--- Data listing Enclosed Below ---

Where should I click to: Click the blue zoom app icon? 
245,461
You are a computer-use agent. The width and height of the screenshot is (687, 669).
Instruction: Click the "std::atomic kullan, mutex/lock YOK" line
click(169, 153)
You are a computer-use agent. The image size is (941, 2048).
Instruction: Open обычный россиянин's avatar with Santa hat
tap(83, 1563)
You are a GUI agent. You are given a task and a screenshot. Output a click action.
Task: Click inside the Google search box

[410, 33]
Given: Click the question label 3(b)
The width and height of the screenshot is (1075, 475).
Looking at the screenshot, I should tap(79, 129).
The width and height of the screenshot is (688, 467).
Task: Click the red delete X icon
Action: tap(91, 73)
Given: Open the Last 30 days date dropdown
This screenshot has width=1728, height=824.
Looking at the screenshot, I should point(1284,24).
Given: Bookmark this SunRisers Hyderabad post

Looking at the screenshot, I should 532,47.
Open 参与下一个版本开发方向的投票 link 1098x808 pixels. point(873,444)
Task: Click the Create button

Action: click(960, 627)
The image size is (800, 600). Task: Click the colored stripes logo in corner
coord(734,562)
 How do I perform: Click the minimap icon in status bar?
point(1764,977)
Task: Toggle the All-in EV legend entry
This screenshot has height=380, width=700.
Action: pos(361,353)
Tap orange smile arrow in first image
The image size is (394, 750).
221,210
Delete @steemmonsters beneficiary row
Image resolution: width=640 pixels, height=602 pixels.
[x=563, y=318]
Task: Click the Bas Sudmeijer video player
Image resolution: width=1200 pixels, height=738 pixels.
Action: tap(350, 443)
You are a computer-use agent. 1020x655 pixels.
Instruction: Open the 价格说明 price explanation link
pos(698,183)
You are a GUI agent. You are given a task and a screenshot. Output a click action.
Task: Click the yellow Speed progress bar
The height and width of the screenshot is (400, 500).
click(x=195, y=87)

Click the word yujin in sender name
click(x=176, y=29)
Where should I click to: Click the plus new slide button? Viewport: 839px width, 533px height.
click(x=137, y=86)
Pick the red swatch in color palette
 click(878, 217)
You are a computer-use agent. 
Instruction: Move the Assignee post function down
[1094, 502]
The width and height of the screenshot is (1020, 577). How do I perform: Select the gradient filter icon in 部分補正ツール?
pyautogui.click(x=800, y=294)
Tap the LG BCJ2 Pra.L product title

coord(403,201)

--- End of Enclosed Data listing ---

• Your goal
Retype the listing. Match it exactly.

• Task answer
Where should I click to: Click the blue zoom app icon? 
245,461
You are a computer-use agent. The width and height of the screenshot is (687, 669).
Instruction: Click the "std::atomic kullan, mutex/lock YOK" line
click(169, 153)
You are a computer-use agent. The image size is (941, 2048).
Instruction: Open обычный россиянин's avatar with Santa hat
tap(83, 1563)
You are a GUI agent. You are given a task and a screenshot. Output a click action.
Task: Click inside the Google search box

[410, 33]
Given: Click the question label 3(b)
The width and height of the screenshot is (1075, 475).
Looking at the screenshot, I should tap(79, 129).
The width and height of the screenshot is (688, 467).
Task: Click the red delete X icon
Action: tap(91, 73)
Given: Open the Last 30 days date dropdown
This screenshot has width=1728, height=824.
Looking at the screenshot, I should point(1284,24).
Given: Bookmark this SunRisers Hyderabad post

Looking at the screenshot, I should 532,47.
Open 参与下一个版本开发方向的投票 link 1098x808 pixels. point(873,444)
Task: Click the Create button

Action: click(960, 627)
The image size is (800, 600). Task: Click the colored stripes logo in corner
coord(734,562)
 How do I perform: Click the minimap icon in status bar?
point(1764,977)
Task: Toggle the All-in EV legend entry
This screenshot has height=380, width=700.
Action: pos(361,353)
Tap orange smile arrow in first image
The image size is (394, 750).
221,210
Delete @steemmonsters beneficiary row
Image resolution: width=640 pixels, height=602 pixels.
[x=563, y=318]
Task: Click the Bas Sudmeijer video player
Image resolution: width=1200 pixels, height=738 pixels.
Action: tap(350, 443)
You are a computer-use agent. 1020x655 pixels.
Instruction: Open the 价格说明 price explanation link
pos(698,183)
You are a GUI agent. You are given a task and a screenshot. Output a click action.
Task: Click the yellow Speed progress bar
The height and width of the screenshot is (400, 500).
click(x=195, y=87)

Click the word yujin in sender name
click(x=176, y=29)
Where should I click to: Click the plus new slide button? Viewport: 839px width, 533px height.
click(x=137, y=86)
Pick the red swatch in color palette
 click(878, 217)
You are a computer-use agent. 
Instruction: Move the Assignee post function down
[1094, 502]
The width and height of the screenshot is (1020, 577). How do I perform: Select the gradient filter icon in 部分補正ツール?
pyautogui.click(x=800, y=294)
Tap the LG BCJ2 Pra.L product title

coord(403,201)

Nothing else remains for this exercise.